Health

What does psychotherapy do?

Psychotherapy cannot bring back our lost childhood. Approaches such as erasing your memory and clearing your subconscious in a single session are an attitude that mental health professionals will not display and bring along ethical violations. Psychotherapy cannot change the facts of the past, the irreversible. It is impossible to heal wounds with the help of such illusions.

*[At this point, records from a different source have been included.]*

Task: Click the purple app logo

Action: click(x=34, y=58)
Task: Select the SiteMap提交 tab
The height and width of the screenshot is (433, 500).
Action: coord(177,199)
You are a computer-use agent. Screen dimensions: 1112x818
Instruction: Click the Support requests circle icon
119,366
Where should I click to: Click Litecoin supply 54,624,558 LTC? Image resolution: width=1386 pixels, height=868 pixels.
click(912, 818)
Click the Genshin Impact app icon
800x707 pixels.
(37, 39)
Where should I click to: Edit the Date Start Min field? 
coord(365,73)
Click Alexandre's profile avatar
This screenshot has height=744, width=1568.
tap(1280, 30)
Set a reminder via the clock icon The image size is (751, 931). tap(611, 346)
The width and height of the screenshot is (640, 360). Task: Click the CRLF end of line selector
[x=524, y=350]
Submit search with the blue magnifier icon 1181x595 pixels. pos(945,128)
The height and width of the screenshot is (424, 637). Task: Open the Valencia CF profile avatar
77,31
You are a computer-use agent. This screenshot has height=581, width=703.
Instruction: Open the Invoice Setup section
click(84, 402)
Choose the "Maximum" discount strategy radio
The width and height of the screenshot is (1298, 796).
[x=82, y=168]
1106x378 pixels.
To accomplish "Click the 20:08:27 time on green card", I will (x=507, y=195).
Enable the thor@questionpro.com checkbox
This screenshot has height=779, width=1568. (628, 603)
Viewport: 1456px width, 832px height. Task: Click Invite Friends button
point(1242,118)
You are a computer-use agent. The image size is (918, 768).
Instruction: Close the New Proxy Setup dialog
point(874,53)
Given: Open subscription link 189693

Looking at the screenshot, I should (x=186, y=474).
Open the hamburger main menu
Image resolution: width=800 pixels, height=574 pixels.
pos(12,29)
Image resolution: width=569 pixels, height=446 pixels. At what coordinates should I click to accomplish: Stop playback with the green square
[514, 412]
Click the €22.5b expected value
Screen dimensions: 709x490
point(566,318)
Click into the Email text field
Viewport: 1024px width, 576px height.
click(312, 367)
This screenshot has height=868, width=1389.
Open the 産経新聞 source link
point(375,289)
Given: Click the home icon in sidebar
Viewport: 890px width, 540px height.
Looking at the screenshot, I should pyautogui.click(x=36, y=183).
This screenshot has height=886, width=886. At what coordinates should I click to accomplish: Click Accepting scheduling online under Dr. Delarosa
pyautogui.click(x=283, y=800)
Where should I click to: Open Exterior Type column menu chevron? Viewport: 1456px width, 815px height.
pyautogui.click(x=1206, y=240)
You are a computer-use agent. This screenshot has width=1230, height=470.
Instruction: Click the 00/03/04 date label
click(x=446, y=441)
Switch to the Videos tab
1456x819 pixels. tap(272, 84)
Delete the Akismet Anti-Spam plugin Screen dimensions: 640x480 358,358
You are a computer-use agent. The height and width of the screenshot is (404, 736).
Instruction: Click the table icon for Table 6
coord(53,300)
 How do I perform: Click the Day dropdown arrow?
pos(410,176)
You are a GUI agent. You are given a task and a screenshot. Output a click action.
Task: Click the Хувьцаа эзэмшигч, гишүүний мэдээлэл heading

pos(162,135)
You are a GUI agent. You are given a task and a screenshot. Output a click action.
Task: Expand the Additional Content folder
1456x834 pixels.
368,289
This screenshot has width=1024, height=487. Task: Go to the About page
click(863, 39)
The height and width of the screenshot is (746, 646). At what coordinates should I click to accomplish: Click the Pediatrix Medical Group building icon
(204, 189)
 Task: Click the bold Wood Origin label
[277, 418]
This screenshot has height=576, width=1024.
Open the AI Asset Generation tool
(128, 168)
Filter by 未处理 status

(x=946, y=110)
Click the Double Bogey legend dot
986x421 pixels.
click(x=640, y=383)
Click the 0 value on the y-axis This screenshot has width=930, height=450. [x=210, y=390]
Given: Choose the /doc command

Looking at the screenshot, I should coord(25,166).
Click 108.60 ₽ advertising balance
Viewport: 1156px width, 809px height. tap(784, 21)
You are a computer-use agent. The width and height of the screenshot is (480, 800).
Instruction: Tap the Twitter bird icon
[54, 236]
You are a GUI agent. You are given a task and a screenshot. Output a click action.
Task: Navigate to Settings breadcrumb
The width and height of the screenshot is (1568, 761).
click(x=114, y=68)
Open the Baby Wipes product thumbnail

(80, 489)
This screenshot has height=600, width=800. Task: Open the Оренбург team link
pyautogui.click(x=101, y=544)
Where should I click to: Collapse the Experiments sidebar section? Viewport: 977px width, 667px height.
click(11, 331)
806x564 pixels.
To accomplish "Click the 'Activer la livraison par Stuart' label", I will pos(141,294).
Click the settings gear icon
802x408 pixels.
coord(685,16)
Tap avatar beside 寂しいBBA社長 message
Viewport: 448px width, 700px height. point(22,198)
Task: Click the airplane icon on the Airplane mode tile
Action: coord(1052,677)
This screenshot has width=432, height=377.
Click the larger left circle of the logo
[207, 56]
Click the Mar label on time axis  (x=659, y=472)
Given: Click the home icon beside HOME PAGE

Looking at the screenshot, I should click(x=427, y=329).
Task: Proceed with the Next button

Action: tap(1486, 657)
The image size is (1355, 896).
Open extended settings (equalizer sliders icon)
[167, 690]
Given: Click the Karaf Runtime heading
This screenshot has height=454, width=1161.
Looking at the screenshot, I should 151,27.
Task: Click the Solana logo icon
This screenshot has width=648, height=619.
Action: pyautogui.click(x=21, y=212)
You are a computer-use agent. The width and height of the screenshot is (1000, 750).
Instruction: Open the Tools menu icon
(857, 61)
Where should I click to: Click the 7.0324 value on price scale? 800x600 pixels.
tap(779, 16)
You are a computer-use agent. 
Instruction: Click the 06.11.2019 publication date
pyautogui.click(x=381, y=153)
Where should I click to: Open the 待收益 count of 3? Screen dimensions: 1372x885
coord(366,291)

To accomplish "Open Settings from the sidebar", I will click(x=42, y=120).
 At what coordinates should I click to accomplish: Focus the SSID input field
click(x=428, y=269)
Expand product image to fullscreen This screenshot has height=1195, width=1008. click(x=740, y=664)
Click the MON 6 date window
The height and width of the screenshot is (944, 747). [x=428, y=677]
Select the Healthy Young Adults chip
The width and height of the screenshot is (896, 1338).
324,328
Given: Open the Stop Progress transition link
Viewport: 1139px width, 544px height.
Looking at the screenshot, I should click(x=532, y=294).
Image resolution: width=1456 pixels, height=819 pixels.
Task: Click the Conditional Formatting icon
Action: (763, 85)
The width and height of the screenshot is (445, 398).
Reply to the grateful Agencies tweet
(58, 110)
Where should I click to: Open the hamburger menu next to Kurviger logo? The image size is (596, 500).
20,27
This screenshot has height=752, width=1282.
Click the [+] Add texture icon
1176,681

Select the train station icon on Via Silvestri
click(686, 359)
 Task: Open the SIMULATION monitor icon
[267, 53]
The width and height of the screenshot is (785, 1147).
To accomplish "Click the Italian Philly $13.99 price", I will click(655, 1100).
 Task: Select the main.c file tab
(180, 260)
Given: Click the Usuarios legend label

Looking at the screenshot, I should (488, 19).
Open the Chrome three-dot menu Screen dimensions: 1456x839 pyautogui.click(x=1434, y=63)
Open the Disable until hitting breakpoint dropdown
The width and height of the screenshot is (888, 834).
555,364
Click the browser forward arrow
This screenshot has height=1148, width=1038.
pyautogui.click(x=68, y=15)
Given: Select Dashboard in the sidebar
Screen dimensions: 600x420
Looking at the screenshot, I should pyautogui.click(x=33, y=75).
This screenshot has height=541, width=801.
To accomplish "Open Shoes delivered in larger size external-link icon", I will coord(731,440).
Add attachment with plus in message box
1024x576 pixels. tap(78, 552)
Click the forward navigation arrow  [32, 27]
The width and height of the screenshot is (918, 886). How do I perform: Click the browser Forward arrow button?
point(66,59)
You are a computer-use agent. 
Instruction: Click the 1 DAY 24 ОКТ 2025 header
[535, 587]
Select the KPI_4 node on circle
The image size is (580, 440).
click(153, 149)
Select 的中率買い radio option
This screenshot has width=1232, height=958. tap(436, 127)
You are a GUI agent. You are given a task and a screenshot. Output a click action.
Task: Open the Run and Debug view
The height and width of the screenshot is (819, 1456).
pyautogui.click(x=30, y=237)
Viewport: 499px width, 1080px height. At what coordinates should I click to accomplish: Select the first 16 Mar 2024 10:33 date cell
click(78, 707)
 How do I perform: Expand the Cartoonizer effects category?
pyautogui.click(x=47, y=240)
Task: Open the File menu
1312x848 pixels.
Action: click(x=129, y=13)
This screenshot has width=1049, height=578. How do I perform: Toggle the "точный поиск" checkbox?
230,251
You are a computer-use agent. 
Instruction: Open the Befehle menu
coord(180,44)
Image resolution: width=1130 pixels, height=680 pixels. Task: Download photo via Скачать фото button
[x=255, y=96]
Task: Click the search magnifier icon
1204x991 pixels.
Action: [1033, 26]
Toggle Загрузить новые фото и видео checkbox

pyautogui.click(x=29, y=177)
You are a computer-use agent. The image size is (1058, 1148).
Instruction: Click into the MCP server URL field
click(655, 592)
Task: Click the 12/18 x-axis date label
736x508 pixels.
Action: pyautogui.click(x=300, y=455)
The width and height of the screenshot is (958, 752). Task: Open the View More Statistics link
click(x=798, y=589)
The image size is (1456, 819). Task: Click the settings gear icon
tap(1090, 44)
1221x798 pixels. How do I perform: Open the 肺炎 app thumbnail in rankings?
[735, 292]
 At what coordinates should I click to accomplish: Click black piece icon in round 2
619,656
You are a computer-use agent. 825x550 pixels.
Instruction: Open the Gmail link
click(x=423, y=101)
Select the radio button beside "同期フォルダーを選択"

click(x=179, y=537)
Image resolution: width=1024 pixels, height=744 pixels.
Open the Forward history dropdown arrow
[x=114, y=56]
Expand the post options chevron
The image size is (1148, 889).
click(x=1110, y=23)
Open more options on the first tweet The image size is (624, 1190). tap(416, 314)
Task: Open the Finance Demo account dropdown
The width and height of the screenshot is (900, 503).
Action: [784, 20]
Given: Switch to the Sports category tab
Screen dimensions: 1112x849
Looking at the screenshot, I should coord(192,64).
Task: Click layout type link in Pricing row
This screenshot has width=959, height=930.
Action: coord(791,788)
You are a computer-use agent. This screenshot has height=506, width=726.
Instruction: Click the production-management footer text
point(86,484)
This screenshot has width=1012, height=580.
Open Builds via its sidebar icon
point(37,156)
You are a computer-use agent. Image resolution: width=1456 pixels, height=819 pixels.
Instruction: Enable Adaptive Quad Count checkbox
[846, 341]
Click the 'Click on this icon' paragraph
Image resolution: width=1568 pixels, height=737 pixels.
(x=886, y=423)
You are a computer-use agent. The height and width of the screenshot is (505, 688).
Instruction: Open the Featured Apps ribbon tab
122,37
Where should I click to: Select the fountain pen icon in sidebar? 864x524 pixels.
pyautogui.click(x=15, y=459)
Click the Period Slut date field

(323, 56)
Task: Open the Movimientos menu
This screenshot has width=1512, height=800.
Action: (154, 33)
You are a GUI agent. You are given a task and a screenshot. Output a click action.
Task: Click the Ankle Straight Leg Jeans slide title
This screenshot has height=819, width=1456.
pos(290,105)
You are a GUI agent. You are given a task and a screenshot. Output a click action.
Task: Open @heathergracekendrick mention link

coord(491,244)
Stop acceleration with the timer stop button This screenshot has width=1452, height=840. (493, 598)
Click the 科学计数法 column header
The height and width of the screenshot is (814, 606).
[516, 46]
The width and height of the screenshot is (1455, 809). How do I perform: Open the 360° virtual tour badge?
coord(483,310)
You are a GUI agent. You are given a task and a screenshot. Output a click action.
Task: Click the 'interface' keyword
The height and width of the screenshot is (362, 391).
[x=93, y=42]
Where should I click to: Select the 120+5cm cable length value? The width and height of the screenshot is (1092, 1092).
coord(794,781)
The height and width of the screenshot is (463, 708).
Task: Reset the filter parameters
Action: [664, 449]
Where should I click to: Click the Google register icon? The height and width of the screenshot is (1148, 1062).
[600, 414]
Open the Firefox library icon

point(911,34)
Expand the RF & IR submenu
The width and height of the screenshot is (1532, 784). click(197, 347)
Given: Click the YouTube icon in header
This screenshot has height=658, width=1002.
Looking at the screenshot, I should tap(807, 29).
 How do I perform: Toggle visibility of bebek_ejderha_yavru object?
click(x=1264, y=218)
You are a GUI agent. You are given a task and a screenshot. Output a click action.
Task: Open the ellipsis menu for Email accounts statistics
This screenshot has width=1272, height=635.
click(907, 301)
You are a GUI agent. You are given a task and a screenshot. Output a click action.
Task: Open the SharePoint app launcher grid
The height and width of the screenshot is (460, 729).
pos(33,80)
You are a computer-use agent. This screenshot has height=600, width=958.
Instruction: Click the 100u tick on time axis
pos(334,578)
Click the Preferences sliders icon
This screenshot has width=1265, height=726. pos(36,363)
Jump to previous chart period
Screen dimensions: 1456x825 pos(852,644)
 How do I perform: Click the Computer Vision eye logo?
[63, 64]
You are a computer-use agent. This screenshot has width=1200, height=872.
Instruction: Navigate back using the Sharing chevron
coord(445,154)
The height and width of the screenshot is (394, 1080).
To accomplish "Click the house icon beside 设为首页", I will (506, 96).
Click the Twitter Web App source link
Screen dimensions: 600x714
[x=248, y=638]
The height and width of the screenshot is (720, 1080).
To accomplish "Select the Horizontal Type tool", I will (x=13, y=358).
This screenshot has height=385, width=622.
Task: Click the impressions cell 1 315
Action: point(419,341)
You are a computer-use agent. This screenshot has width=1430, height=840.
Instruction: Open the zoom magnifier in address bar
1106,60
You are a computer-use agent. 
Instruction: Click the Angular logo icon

Psychotherapy cannot bring back our lost childhood. Approaches such as erasing your memory and clearing your subconscious in a single session are an attitude that mental health professionals will not display and bring along ethical violations. Psychotherapy cannot change the facts of the past, the irreversible. It is impossible to heal wounds with the help of such illusions. It is an impossible demand to achieve the fantasy of “as if you never lived” the negative memories of the past, which many injured people hope for. However, by living our truth and learning this truth after conflict, it is possible that at the adult level we will return to our emotional world, which offers us not heaven but our ability to mourn. Psychotherapy can help us in our return to our emotional world, where we can regain our lost vitality in life by restructuring/updating the memories, scenes, emotions, thoughts and sensations that have been experienced in the past but whose effect has not yet passed. The more therapists know about their client’s life, past, and present, the more they enter the client’s life and become the closer and more insightful witness of that life. For all this to happen, we need to read the story from the beginning. The famous childhood story begins to be staged slowly. Just as the roots of the tree are its source of life, it is the period in which the roots and identity develop in the first 6-7 years of human life. As Epictetus said: A man’s homeland is his childhood. Those who are abroad know the homesickness better because their lives are based on longing. Maybe we are longing for ourselves in our own country, in our own family, even within ourselves, what do you think?